>>>>

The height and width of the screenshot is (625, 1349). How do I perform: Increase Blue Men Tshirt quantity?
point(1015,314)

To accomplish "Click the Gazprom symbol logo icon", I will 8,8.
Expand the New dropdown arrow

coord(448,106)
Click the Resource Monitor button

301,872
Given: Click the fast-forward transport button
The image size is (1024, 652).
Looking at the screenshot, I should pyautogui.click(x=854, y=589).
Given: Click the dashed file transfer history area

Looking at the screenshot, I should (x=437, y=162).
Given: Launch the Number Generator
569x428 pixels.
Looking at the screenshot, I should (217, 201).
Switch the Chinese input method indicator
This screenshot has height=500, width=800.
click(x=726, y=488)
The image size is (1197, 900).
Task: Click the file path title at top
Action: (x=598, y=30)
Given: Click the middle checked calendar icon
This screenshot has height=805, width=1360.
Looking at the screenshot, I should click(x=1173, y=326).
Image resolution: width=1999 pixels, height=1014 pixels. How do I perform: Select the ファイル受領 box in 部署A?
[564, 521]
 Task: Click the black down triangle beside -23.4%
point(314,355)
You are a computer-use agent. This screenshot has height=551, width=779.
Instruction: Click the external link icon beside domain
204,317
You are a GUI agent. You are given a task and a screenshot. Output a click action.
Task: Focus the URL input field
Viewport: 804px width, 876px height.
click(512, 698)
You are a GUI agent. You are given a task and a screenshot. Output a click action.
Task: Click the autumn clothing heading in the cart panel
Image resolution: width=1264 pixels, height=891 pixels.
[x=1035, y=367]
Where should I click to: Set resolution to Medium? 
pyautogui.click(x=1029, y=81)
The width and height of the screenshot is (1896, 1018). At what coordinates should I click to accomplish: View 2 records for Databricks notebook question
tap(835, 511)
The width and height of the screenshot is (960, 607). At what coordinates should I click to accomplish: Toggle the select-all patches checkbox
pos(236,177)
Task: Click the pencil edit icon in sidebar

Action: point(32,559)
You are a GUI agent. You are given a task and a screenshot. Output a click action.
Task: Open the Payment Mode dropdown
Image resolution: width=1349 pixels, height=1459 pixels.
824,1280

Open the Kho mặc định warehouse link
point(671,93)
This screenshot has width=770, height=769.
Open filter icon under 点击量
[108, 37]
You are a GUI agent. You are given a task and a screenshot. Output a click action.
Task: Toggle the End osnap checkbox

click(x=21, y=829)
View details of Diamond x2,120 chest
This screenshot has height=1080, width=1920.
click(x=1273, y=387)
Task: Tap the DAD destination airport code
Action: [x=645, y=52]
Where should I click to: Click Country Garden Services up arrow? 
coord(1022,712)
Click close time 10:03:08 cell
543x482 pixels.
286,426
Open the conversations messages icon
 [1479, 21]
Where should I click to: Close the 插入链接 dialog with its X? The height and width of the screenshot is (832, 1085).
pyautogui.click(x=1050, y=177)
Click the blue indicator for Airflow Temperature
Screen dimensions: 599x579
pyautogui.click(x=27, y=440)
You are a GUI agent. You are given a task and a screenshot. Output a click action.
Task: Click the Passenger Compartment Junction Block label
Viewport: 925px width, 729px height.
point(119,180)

<<<<

TASK DIRECTIONS
What you return must match the listing exactly, line for line.

TASK SOLUTION
The height and width of the screenshot is (625, 1349). How do I perform: Increase Blue Men Tshirt quantity?
point(1015,314)

To accomplish "Click the Gazprom symbol logo icon", I will 8,8.
Expand the New dropdown arrow

coord(448,106)
Click the Resource Monitor button

301,872
Given: Click the fast-forward transport button
The image size is (1024, 652).
Looking at the screenshot, I should pyautogui.click(x=854, y=589).
Given: Click the dashed file transfer history area

Looking at the screenshot, I should (x=437, y=162).
Given: Launch the Number Generator
569x428 pixels.
Looking at the screenshot, I should (217, 201).
Switch the Chinese input method indicator
This screenshot has height=500, width=800.
click(x=726, y=488)
The image size is (1197, 900).
Task: Click the file path title at top
Action: (x=598, y=30)
Given: Click the middle checked calendar icon
This screenshot has height=805, width=1360.
Looking at the screenshot, I should click(x=1173, y=326).
Image resolution: width=1999 pixels, height=1014 pixels. How do I perform: Select the ファイル受領 box in 部署A?
[564, 521]
 Task: Click the black down triangle beside -23.4%
point(314,355)
You are a computer-use agent. This screenshot has height=551, width=779.
Instruction: Click the external link icon beside domain
204,317
You are a GUI agent. You are given a task and a screenshot. Output a click action.
Task: Focus the URL input field
Viewport: 804px width, 876px height.
click(512, 698)
You are a GUI agent. You are given a task and a screenshot. Output a click action.
Task: Click the autumn clothing heading in the cart panel
Image resolution: width=1264 pixels, height=891 pixels.
[x=1035, y=367]
Where should I click to: Set resolution to Medium? 
pyautogui.click(x=1029, y=81)
The width and height of the screenshot is (1896, 1018). At what coordinates should I click to accomplish: View 2 records for Databricks notebook question
tap(835, 511)
The width and height of the screenshot is (960, 607). At what coordinates should I click to accomplish: Toggle the select-all patches checkbox
pos(236,177)
Task: Click the pencil edit icon in sidebar

Action: point(32,559)
You are a GUI agent. You are given a task and a screenshot. Output a click action.
Task: Open the Payment Mode dropdown
Image resolution: width=1349 pixels, height=1459 pixels.
824,1280

Open the Kho mặc định warehouse link
point(671,93)
This screenshot has width=770, height=769.
Open filter icon under 点击量
[108, 37]
You are a GUI agent. You are given a task and a screenshot. Output a click action.
Task: Toggle the End osnap checkbox

click(x=21, y=829)
View details of Diamond x2,120 chest
This screenshot has height=1080, width=1920.
click(x=1273, y=387)
Task: Tap the DAD destination airport code
Action: [x=645, y=52]
Where should I click to: Click Country Garden Services up arrow? 
coord(1022,712)
Click close time 10:03:08 cell
543x482 pixels.
286,426
Open the conversations messages icon
 [1479, 21]
Where should I click to: Close the 插入链接 dialog with its X? The height and width of the screenshot is (832, 1085).
pyautogui.click(x=1050, y=177)
Click the blue indicator for Airflow Temperature
Screen dimensions: 599x579
pyautogui.click(x=27, y=440)
You are a GUI agent. You are given a task and a screenshot. Output a click action.
Task: Click the Passenger Compartment Junction Block label
Viewport: 925px width, 729px height.
point(119,180)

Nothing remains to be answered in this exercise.